THE PROBLEM:
Please give the records below as a numbered list, leaving out blank lines and the pictures.
————
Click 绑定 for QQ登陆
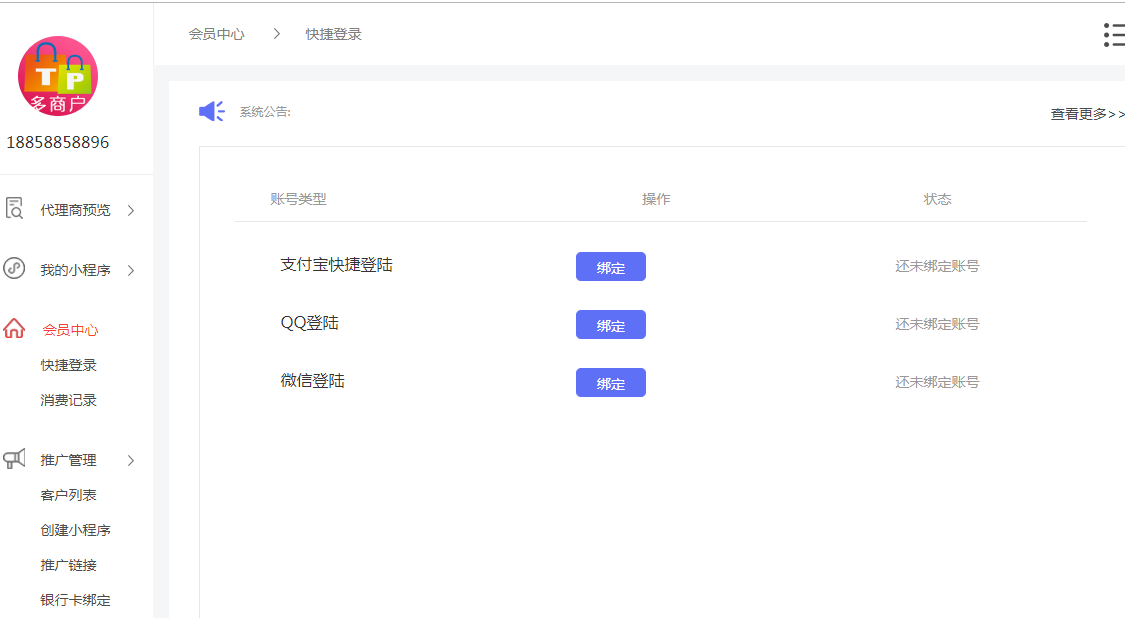[610, 324]
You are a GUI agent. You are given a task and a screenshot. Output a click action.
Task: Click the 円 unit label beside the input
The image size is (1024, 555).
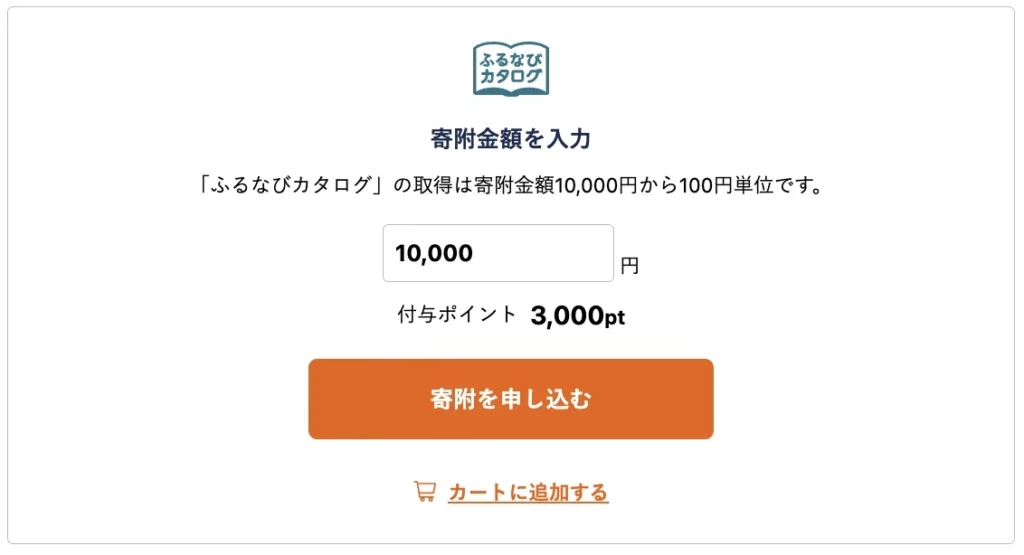coord(629,266)
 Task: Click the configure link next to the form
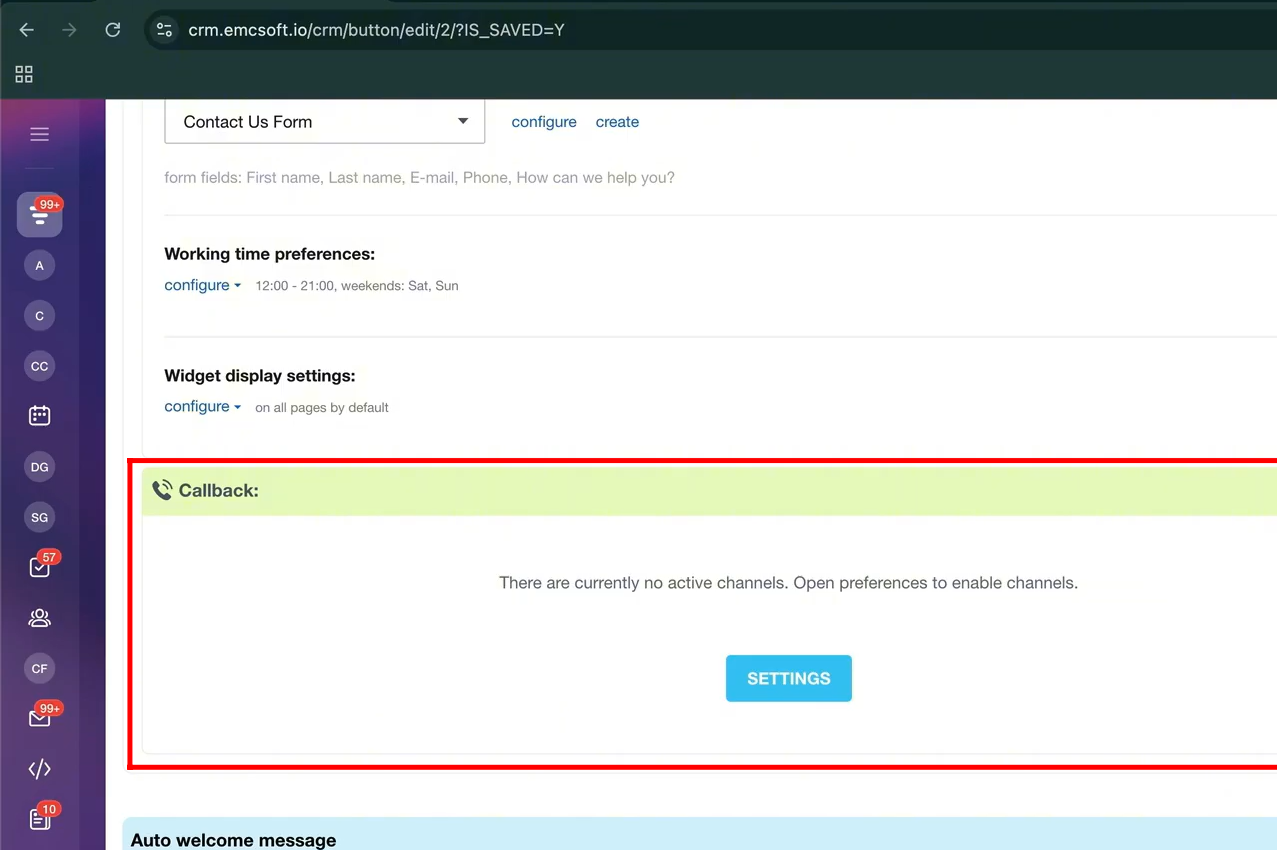pyautogui.click(x=544, y=122)
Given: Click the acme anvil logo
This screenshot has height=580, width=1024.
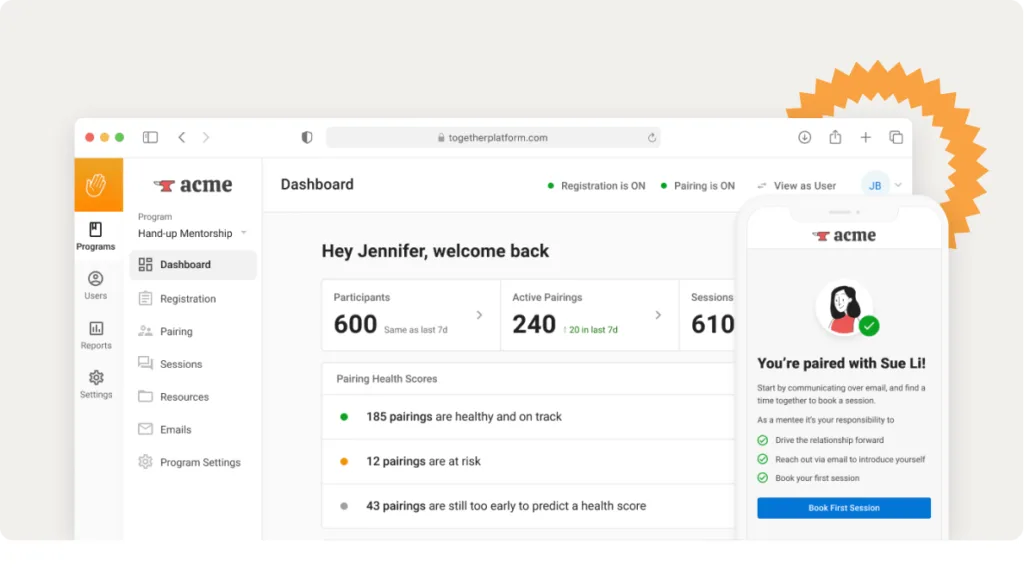Looking at the screenshot, I should [193, 184].
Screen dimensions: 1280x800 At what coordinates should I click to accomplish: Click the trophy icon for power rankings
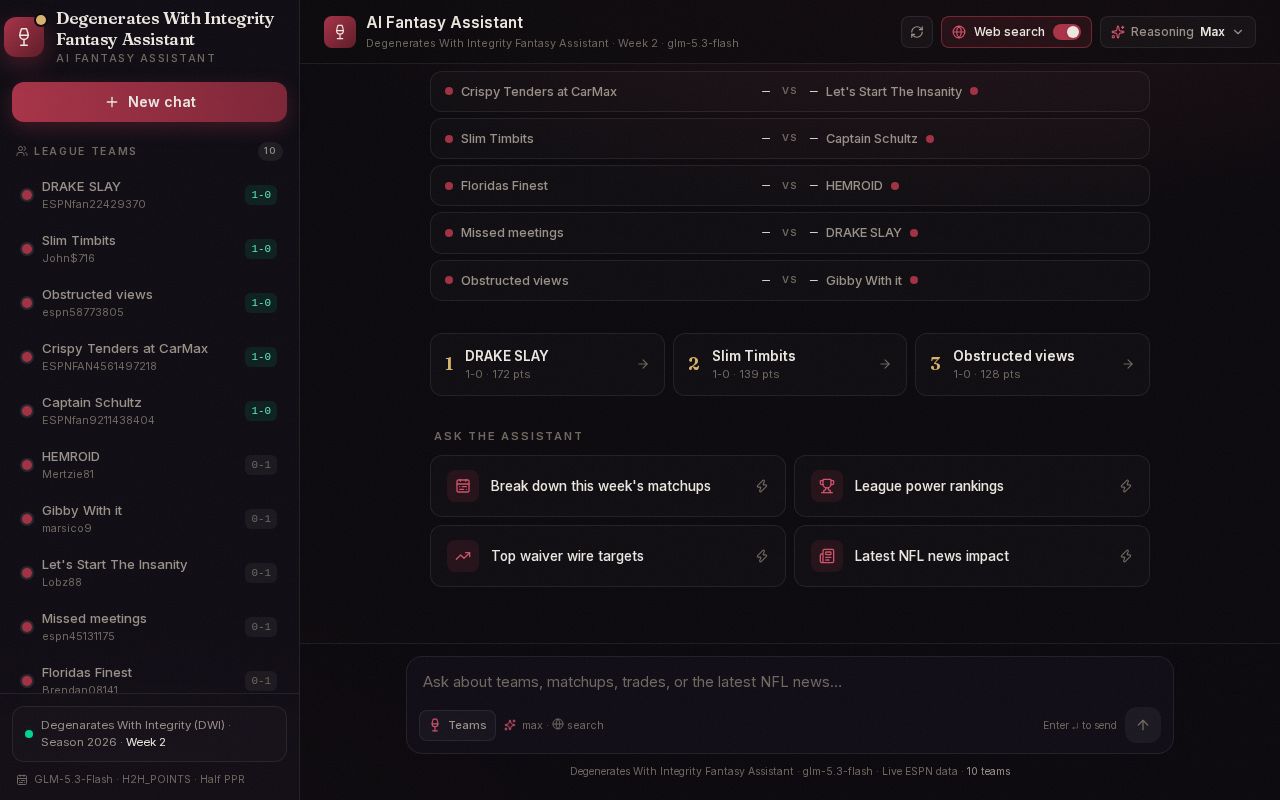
————
SOLUTION BELOW:
1. Click 绑定 for QQ登陆
2. [610, 324]
3. You are a GUI agent. You are given a task and a screenshot. Output a click action.
4. Task: Click the 円 unit label beside the input
5. The image size is (1024, 555).
6. coord(629,266)
7.  Task: Click the configure link next to the form
8. pyautogui.click(x=544, y=122)
9. Given: Click the acme anvil logo
10. This screenshot has height=580, width=1024.
11. Looking at the screenshot, I should [193, 184].
12. Screen dimensions: 1280x800 At what coordinates should I click to accomplish: Click the trophy icon for power rankings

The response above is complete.